▶ _What you will do_: Render everything from the line containing "Click the GitHub octocat logo" down to the line containing "Action: [479, 306]" as a two-column CSV with the columns "item" and "answer", one row per item, each value in a single quoted field with line breaks replaced by spaces. Leave the pictures out.

[Items about locating things on screens]
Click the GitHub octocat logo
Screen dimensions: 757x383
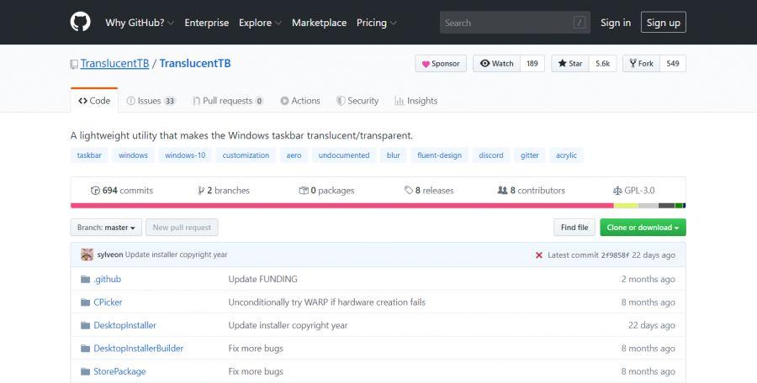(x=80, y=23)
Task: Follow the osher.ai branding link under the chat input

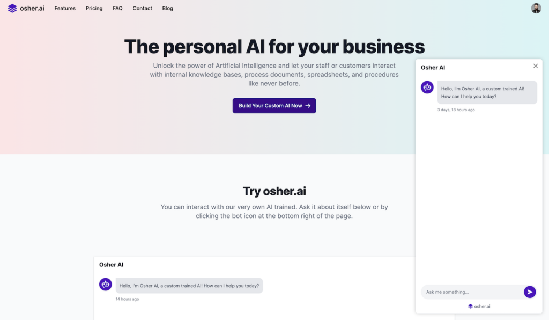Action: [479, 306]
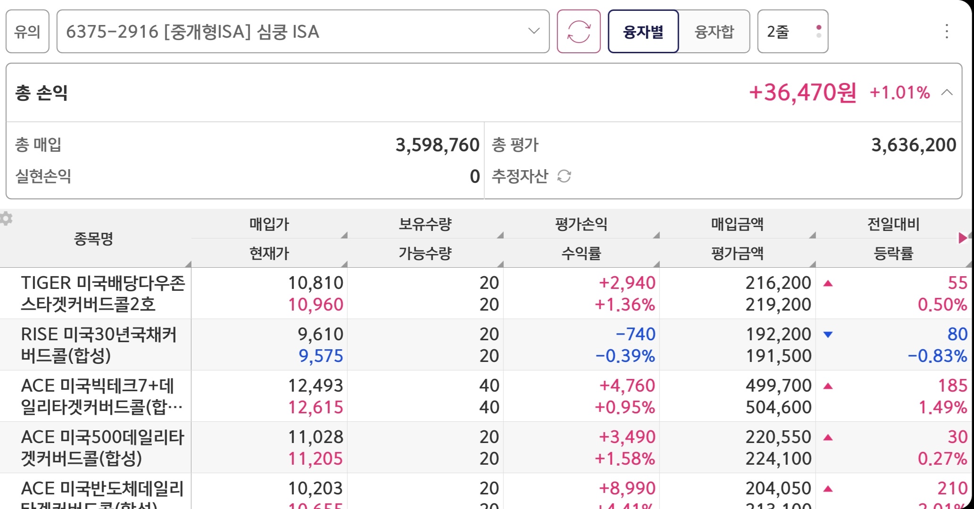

==

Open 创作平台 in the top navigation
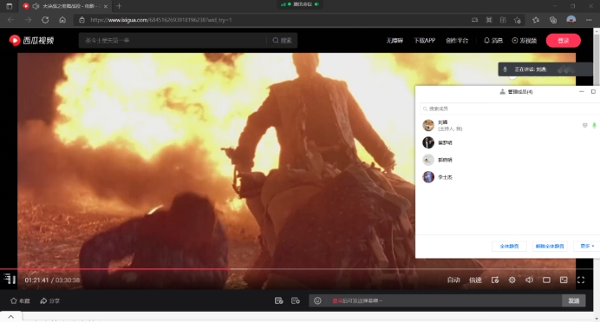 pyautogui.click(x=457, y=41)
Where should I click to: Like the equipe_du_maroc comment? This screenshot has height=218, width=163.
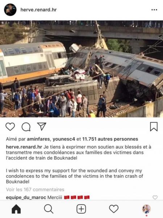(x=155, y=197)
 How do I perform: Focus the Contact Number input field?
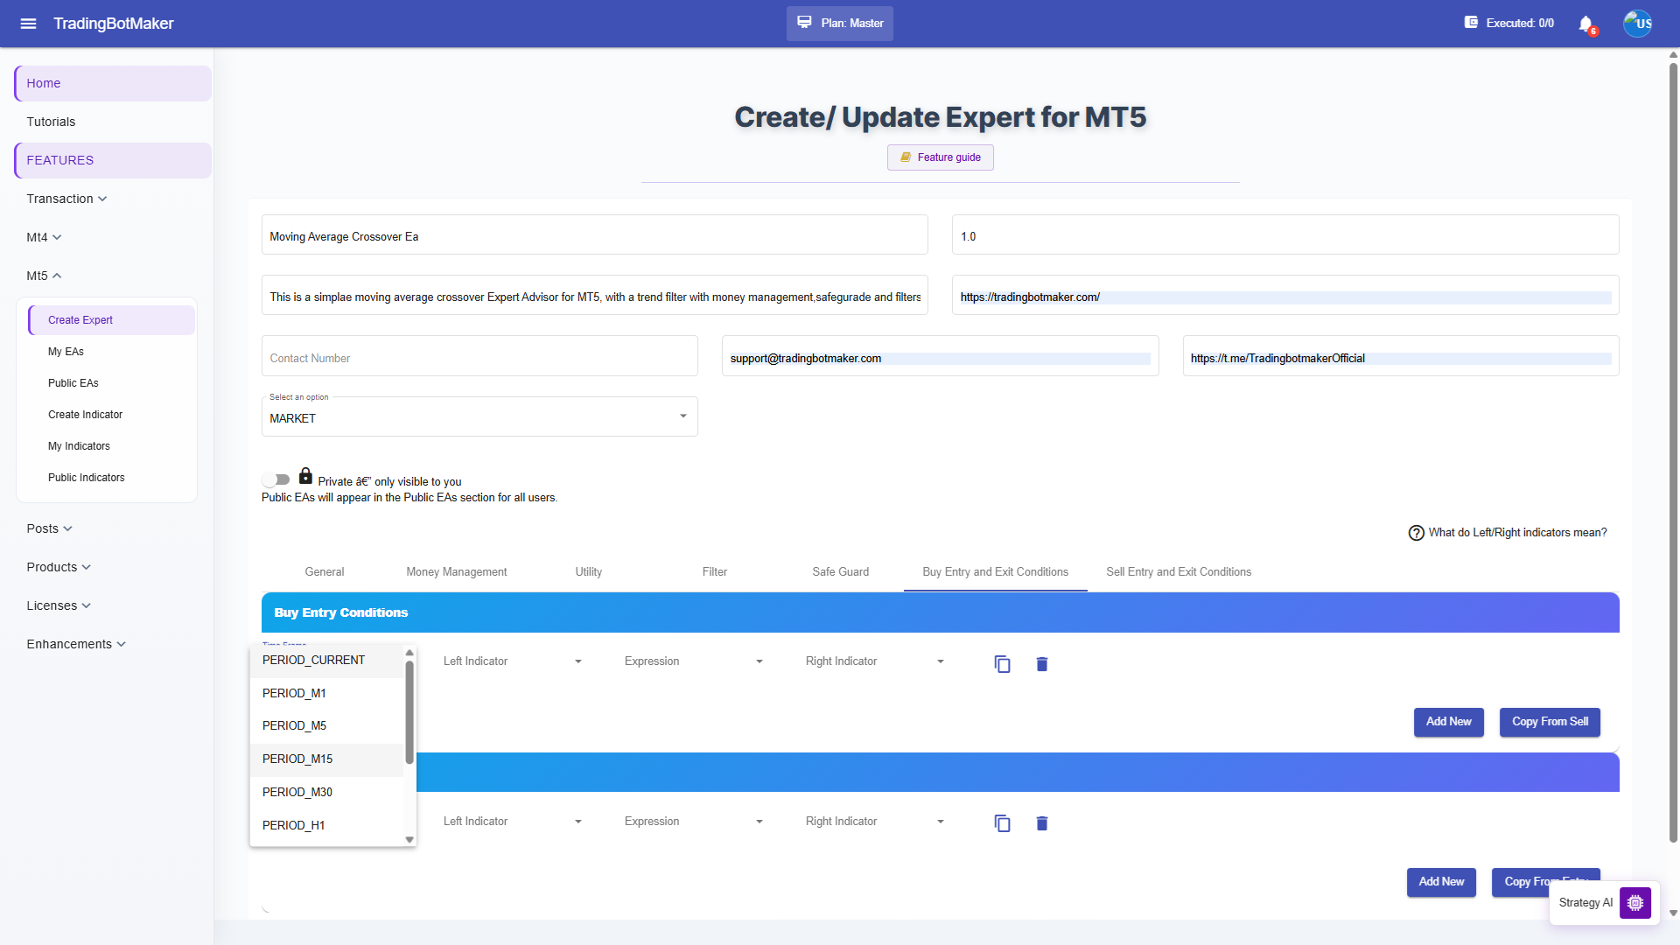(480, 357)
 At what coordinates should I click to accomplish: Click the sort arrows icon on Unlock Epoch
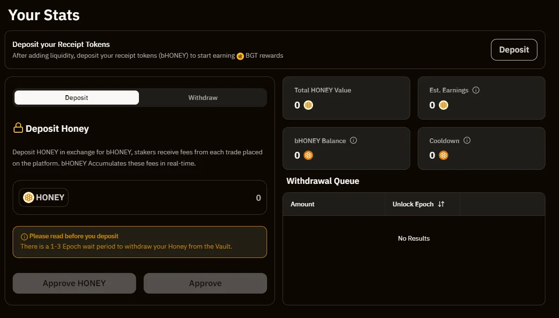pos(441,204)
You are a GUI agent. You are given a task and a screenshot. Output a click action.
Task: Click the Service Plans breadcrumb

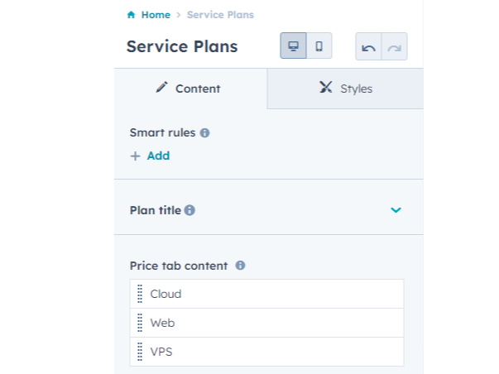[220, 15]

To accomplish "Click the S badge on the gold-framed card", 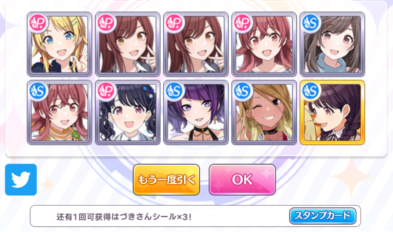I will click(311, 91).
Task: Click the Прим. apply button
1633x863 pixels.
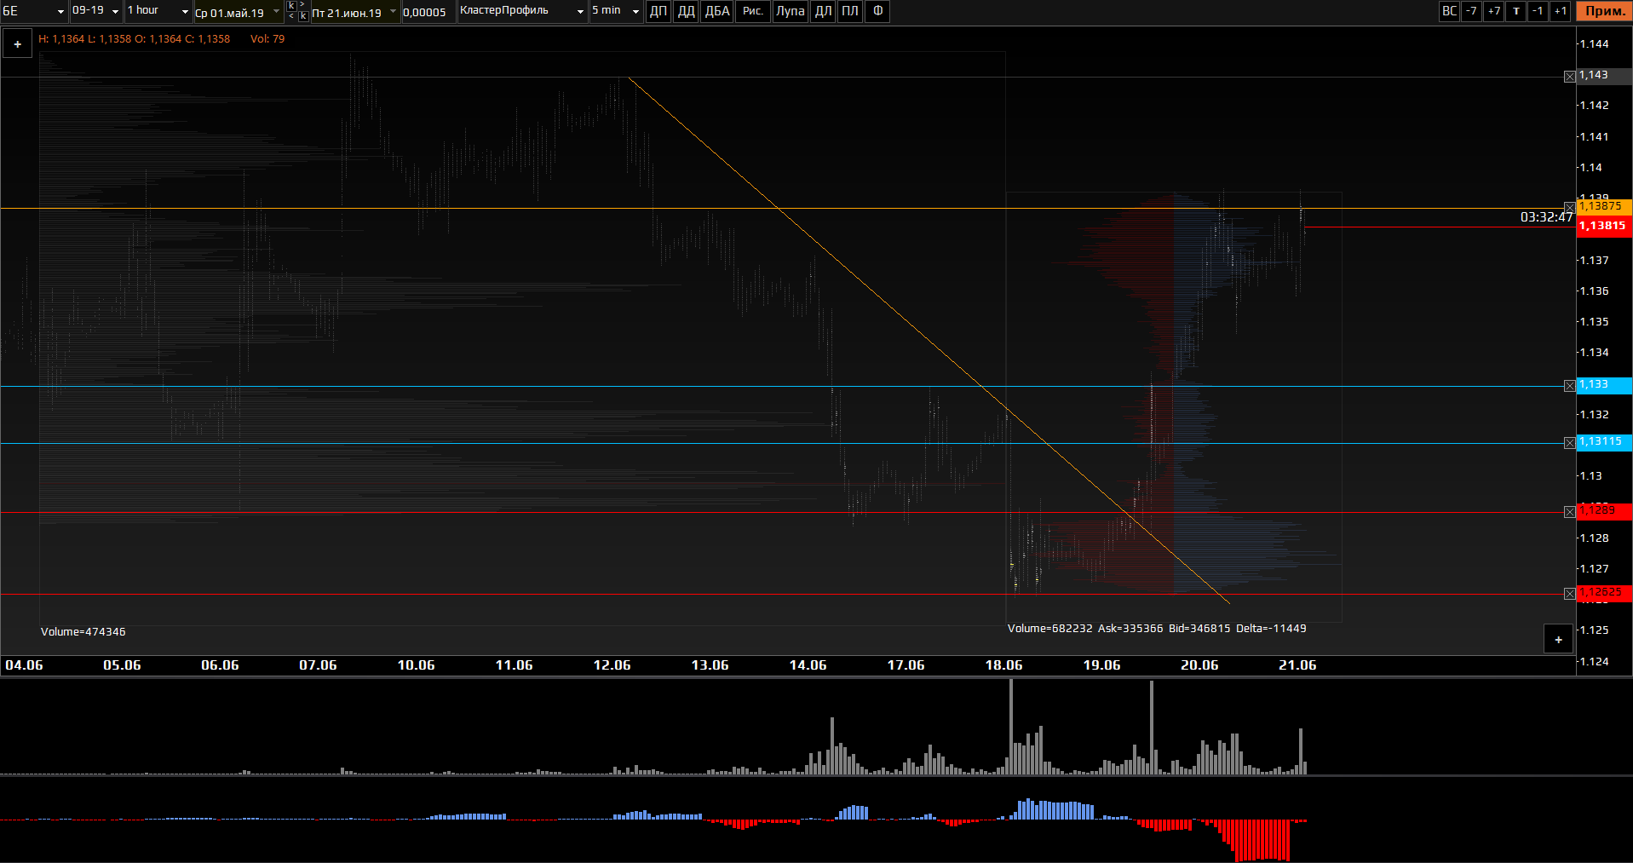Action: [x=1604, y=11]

▶ _Exercise solution_:
item,answer
"Click the GitHub octocat logo Screen dimensions: 757x383","(x=80, y=23)"
"Task: Follow the osher.ai branding link under the chat input","Action: [479, 306]"